イカす話 その2
それは今から10年近くも前、バークレイを筆頭とし、匂い付きのワームが台頭し出したこのころ、ワームの匂いに関してはやや懐疑的で奥手だった私にとっても、この話題はもはや無視して通れないほどのものとなっていました。今後もワームメーカーを標榜していくのなら、何か独自性のある、そして何よりも誰が見ても効果が歴然とした匂いの発見開発が急務だったのです。
「ワームに匂いを付けたい。それも世の東西を問わず、誰もがその効果を認めざるおえない、そんな本物の匂いを探し当てるのだ。」
そのころ、そう考えた私は色々手を尽くし、そのニーズにかなった匂いを探していました。探す、とひと言で言っても、それは何とも漠然としたもので、どうしたものか皆目検討が付かなかった私は、それでも「天然素材しか使わない」という方針を決めあれこれ探してみることにしました。

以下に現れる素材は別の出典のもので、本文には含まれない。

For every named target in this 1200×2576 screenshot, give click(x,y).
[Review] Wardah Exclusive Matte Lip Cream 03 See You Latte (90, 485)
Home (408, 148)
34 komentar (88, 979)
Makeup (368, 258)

なぜ天然素材にこだわったのか、それは以下の理由によります。
「自然の中で生きる“野生”という感覚をナメてはいけない。この感覚は我々人間のようになかば“野生”を忘れた生き物には、理解不能のもののはず。仮に人間の知恵と称し、人工の匂い(つまりケミカルな匂い)で勝負しても、“野生”の前には通用しない場合がある。」
いかがです? 賢明で奥深い考えでっしゃろ?
さて、こうした思いを抱き、色々調べていたころ、私はある釣具店のSさんという方と話をする機会を得ました。このSさん、相当にシリアスなバスフィッシャーマンで、私が匂いのことを打ち明けると、こう教えてくれたのです。
「林さん、例えば水槽のバスにミミズをたらふく与えるじゃないですか。それでもうミミズに見向きもしなくなったバスでさえ、サキイカ(珍味、乾きものとして有名な)なら食べるって知ってます?僕はイカには魚に対して何か特別な力があると思いますね。ほら、漁師も言うでしょ?エビで釣れない魚はいても、イカで釣れない魚はいないって。」
うわぁ一、スゲー説得力あるし。確かにザリガニ(魚か?)から大間のマグロまですべてイカで釣りますわな一。田んぼに住むザリガニがイカを知るわけもなく、しかしあのイ力臭さはザリガニにとってもたまらないのは事実なわけで。うむ、イ力臭いワーム作るしかね一だろ、取りあえずのところは。
ああ、なんて寛容、親切、博識なSさん…。あなたのお陰で今では会社全体が生臭く、でも納得できるワーム作りができています。本当にありがとうございました。